# Start of Excerpt to read

The Next Structural Evolution?
Most institutional investors are familiar with the concept of private credit, but like any asset class, the approach to how they allocate capital will evolve over time.
Private Credit 1.0
Prior to the global financial crisis (GFC), most senior credit issued to lower to mid-market borrowers was provided by traditional banks. Alternative credit managers therefore were focused on more junior credit or “story” credit. As such, domestic investors’ first exposure to the alternative credit side of private markets was characterised by allocations to those segments of credit that had more private equity like returns and were funded from the private equity allocation bucket.
This led to investors building exposure to sectors like distressed and special situations or more junior debt financing that has historically backed private equity sponsors, like mezzanine financing. This phase within the domestic market could be described as Private Credit 1.0.
Private Credit 2.0
The next evolution occurred when government, central bank and regulatory policy reactions to the GFC ultimately put limits on traditional bank financing. This created a vast opportunity for non-bank private lenders to fill the large gap created by the retreating of the banks.
This allowed investors broadening their private credit exposure into lower risk senior direct lending and other specialty finance funded from their traditional fixed income or defensive alternative allocations.
This type of private credit was still high yielding but less volatile than the traditional high yield or leveraged loans. We’ll call this phase Private Credit 2.0.
Evolution of Private Credit 3.0?

# End of Excerpt to read
# Start of Data provided

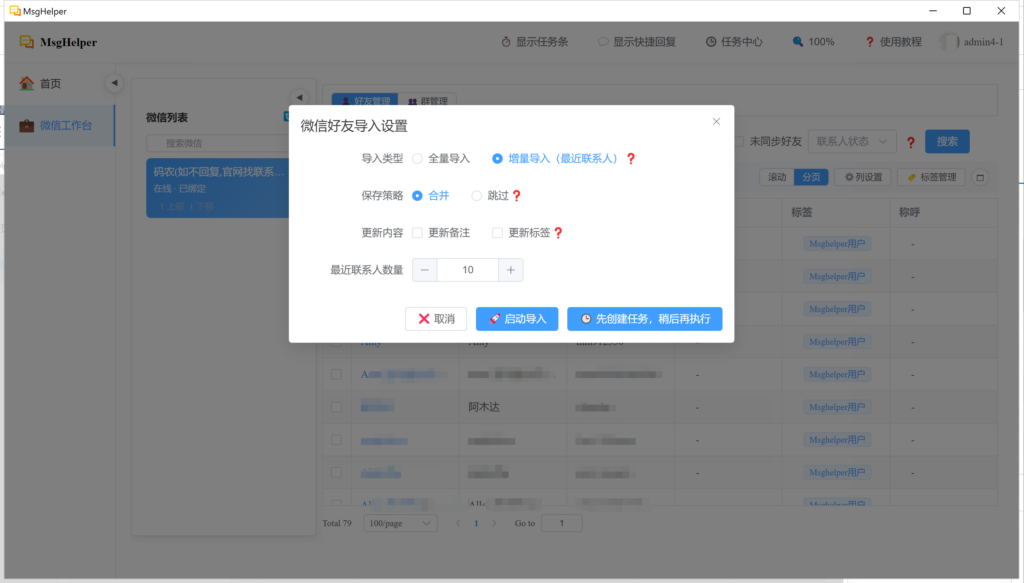Expand the 联系人状态 dropdown
1024x583 pixels.
pos(851,142)
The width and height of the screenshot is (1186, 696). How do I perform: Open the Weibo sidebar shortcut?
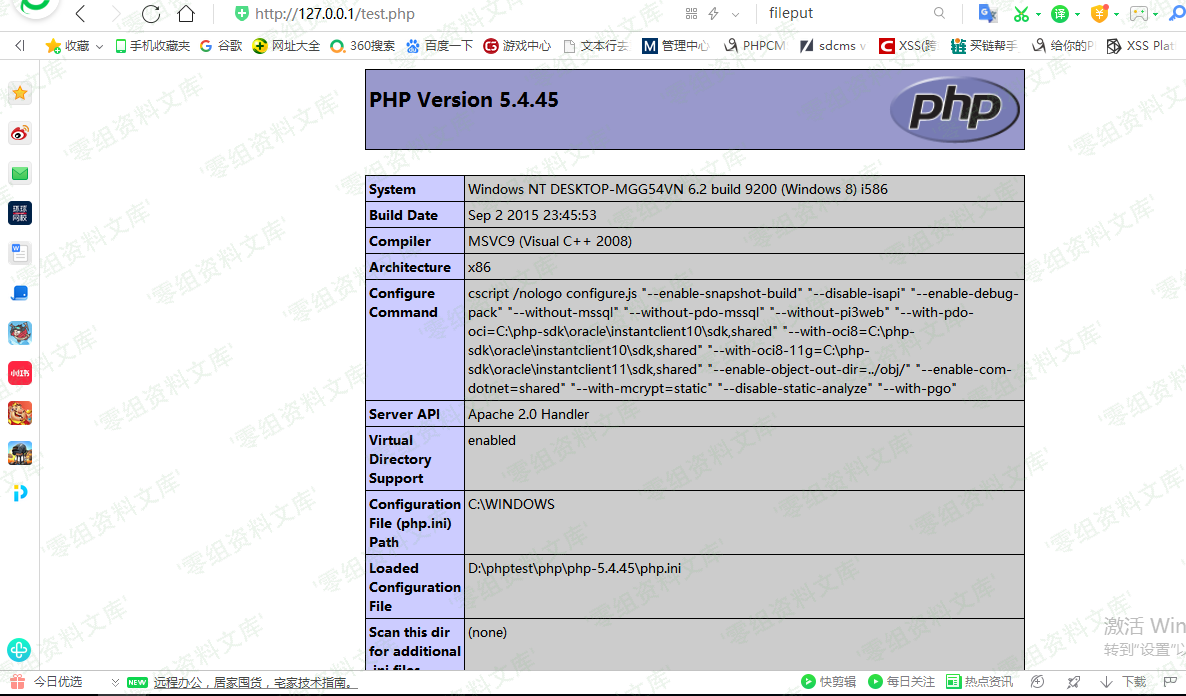pyautogui.click(x=20, y=133)
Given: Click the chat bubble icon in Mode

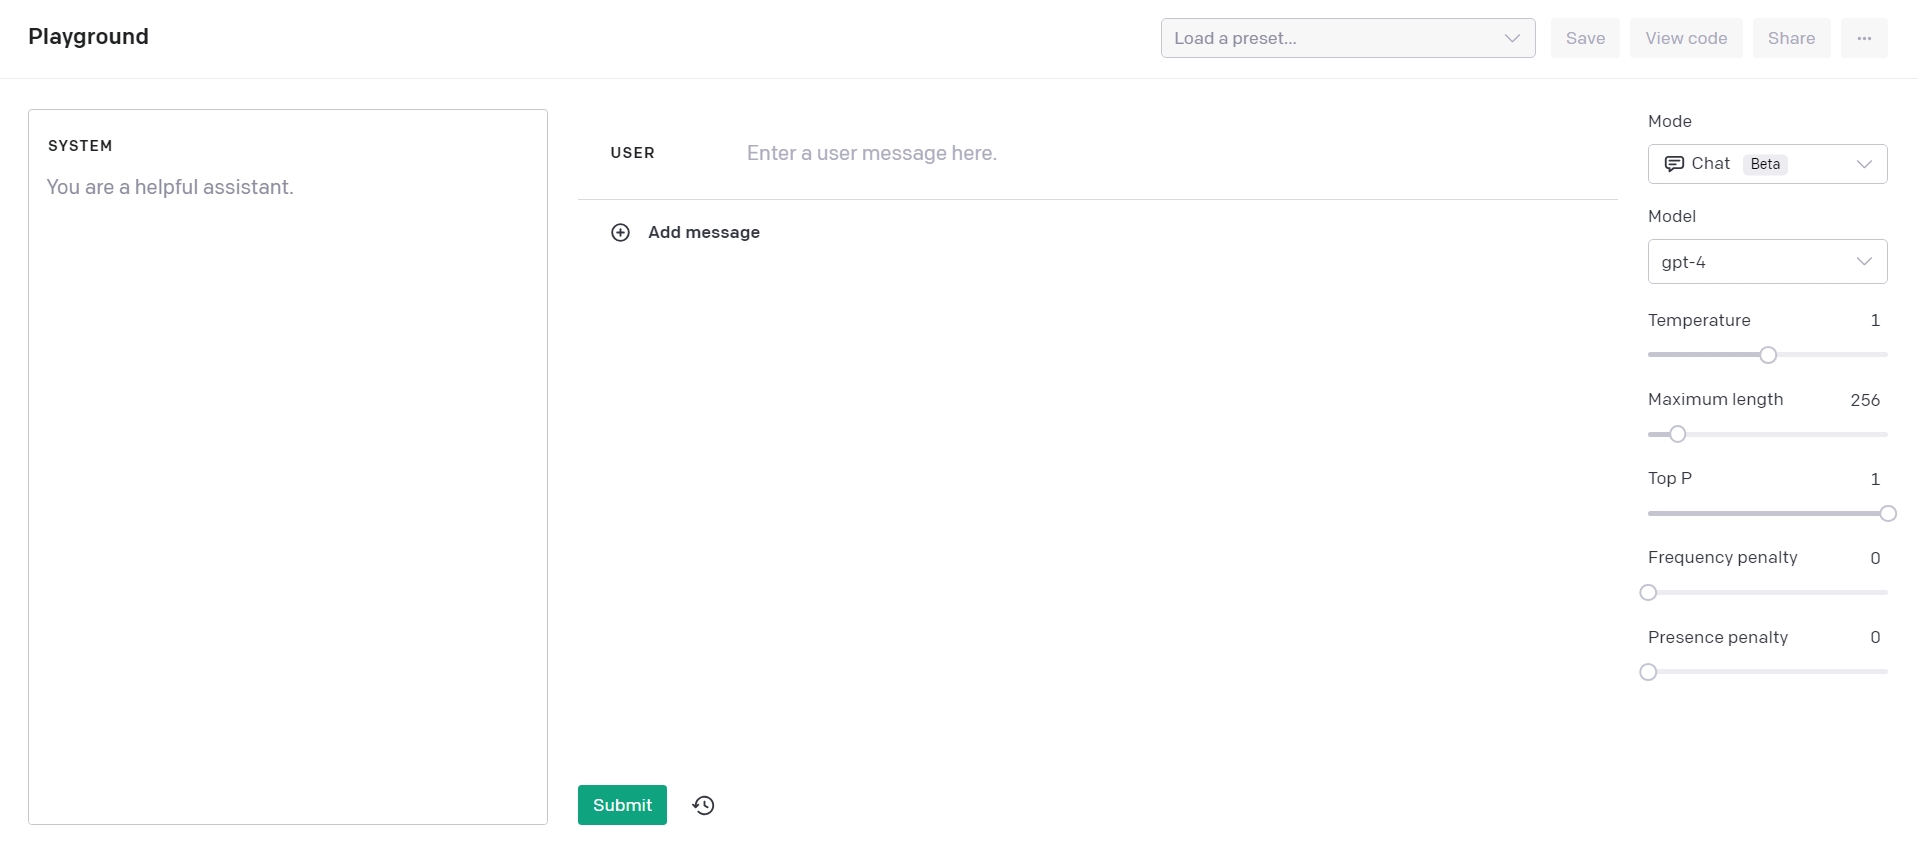Looking at the screenshot, I should (x=1673, y=164).
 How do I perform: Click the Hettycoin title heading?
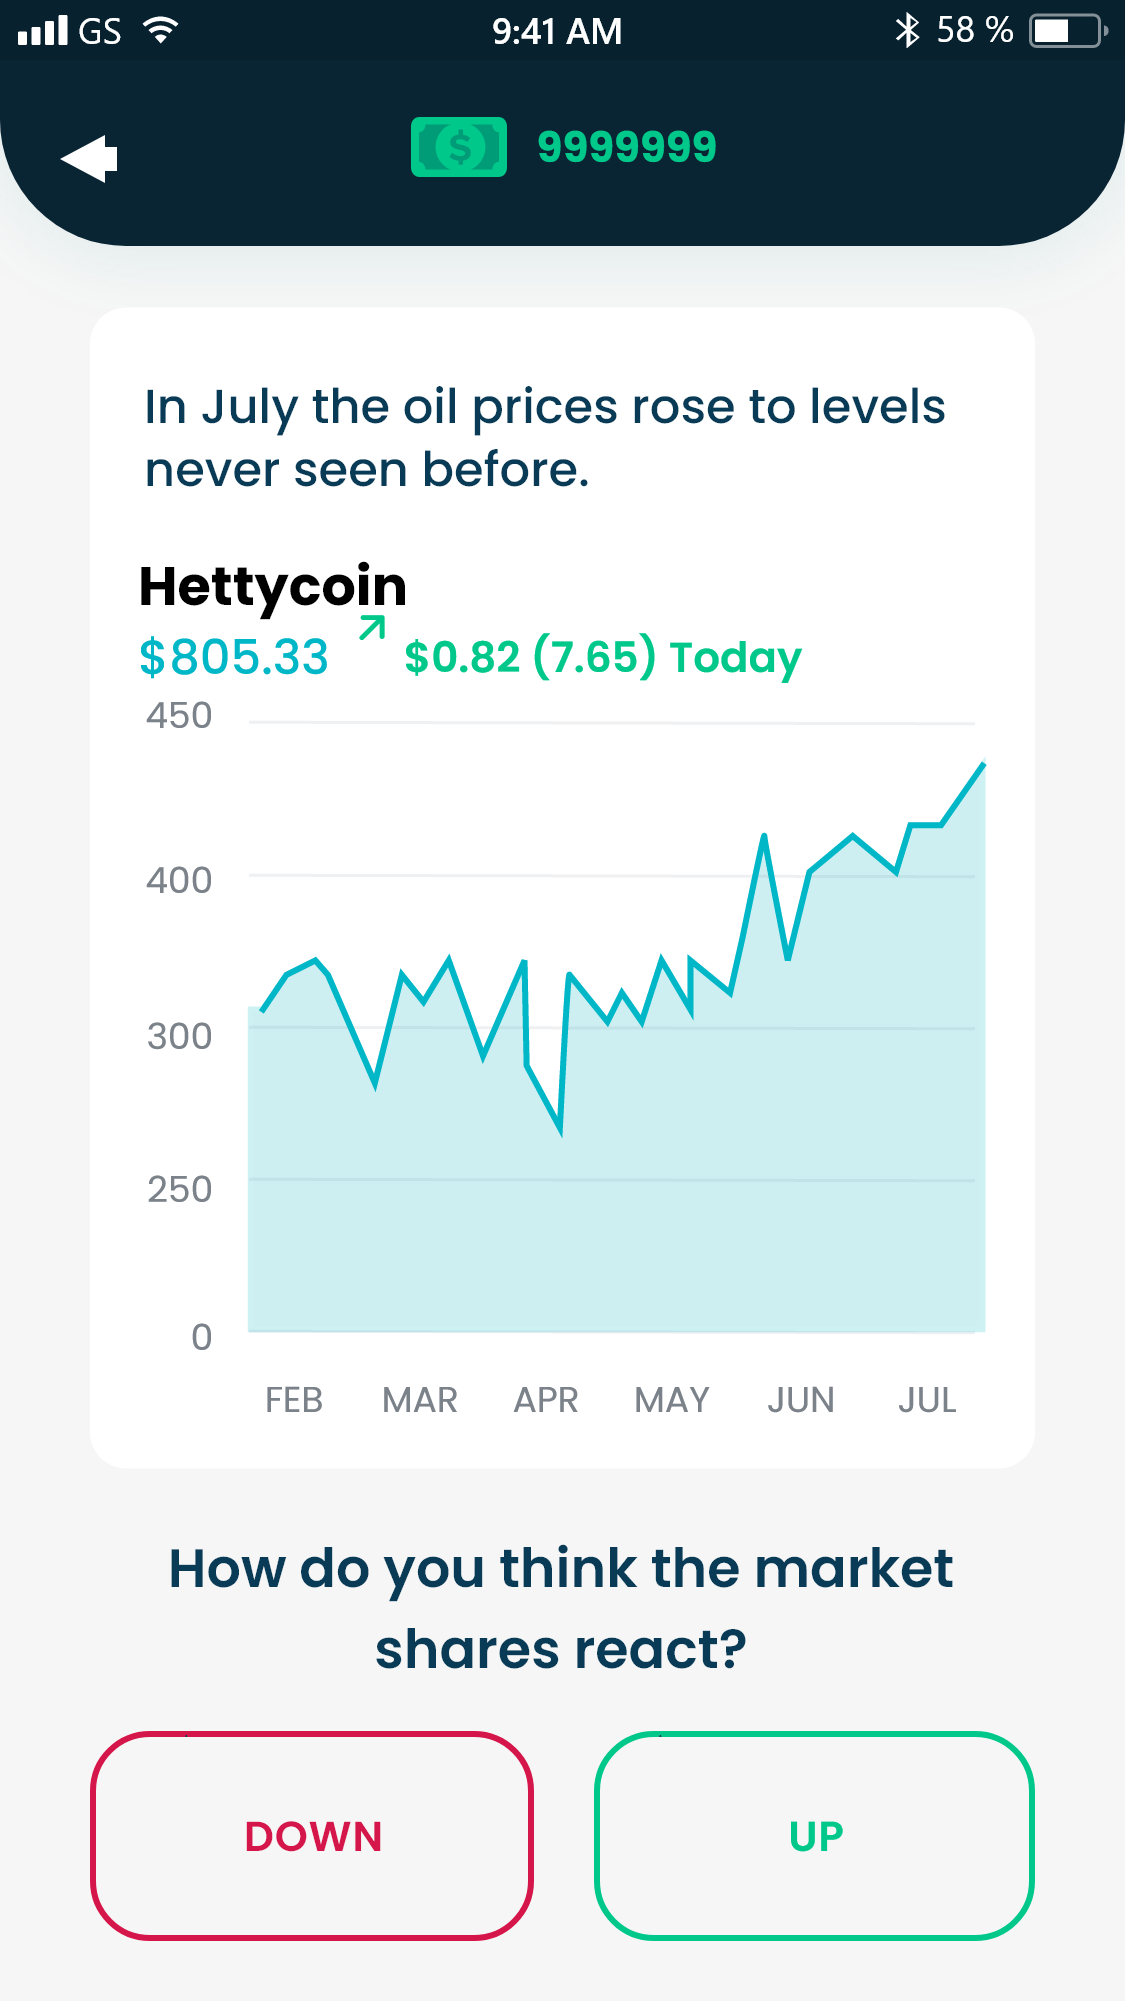[x=273, y=587]
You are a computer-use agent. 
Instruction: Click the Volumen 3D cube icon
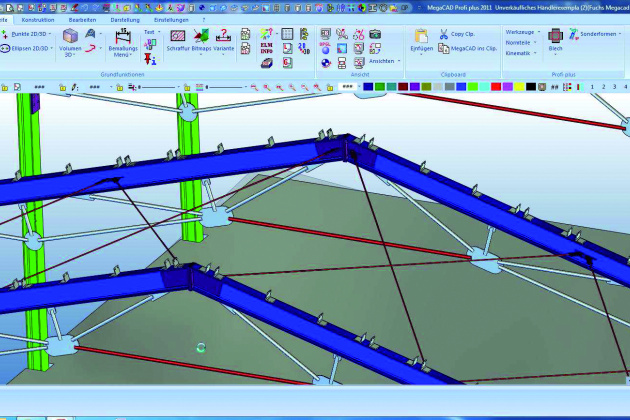69,37
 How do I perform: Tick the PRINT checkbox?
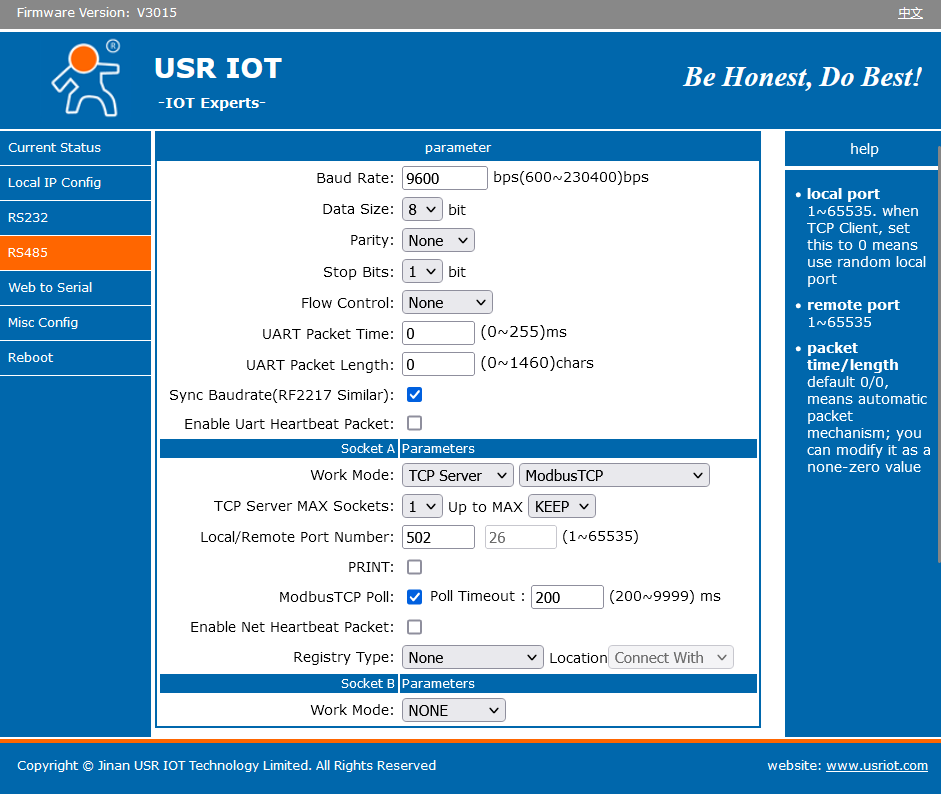(414, 567)
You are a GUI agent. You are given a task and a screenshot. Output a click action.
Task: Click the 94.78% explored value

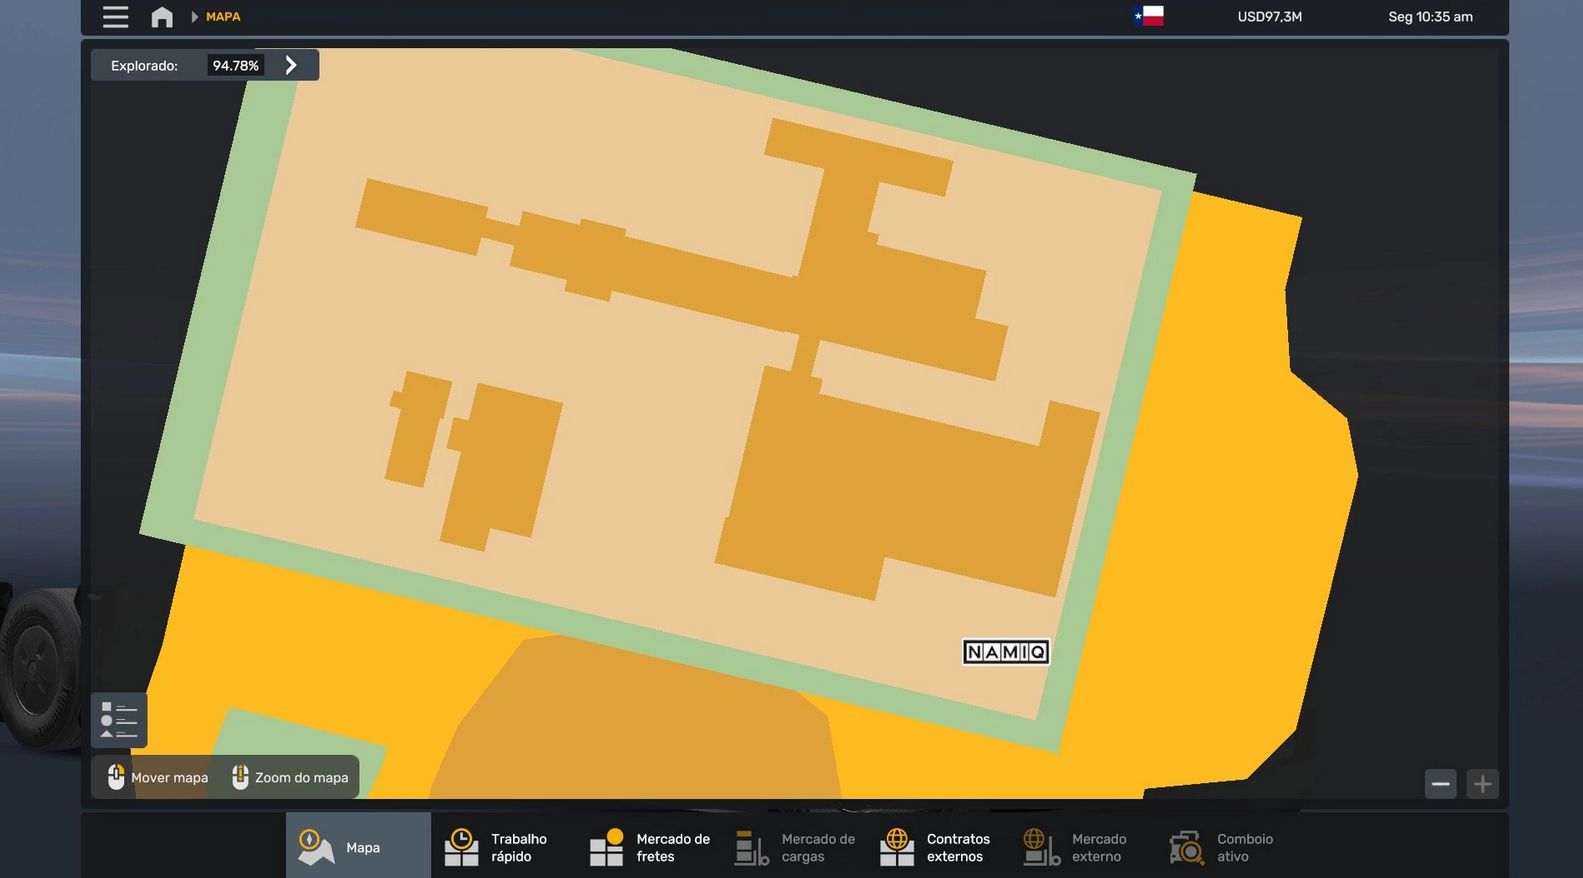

# End of Data provided

Task list -
1. Count the lines of the records that contain the word "agent", and give only the number.
2. Continue the piece on the evolution of private credit from the point where it stops.

Exercise answers -
1. 2

2.
We have potentially entered the next phase of private credit, Private Credit 3.0, where institutional allocators are now looking for speciality managers that focus on specific areas of private credit that offer the best return per unit of risk and fee – a conceptual evolution that played out in more traditional fixed income allocations in the first decade and a half of the millennium.
Stratifying the Direct Lending Market
Many Australian investors have gained exposure to direct lending in the small domestic Australian market and via the Core Middle Markets (CMM) in the US and Europe where loan sizes range from USD100m to USD 500m.
However there also exists a large demand for capital from companies looking for loans of USD 25m to USD 100m, defined as U.S. lower middle market (LMM). Companies in this space are large enough to be good quality businesses that avoid small business risks including high customer concentration and key-person risk, but small enough to avoid the heavy competition amongst lenders for larger loan sizes in the Core (CMM) and Upper Middle Market (UMM).
Additionally, the lower competition in LMM also allows lenders far greater structural protections than are afforded in larger loan sizes.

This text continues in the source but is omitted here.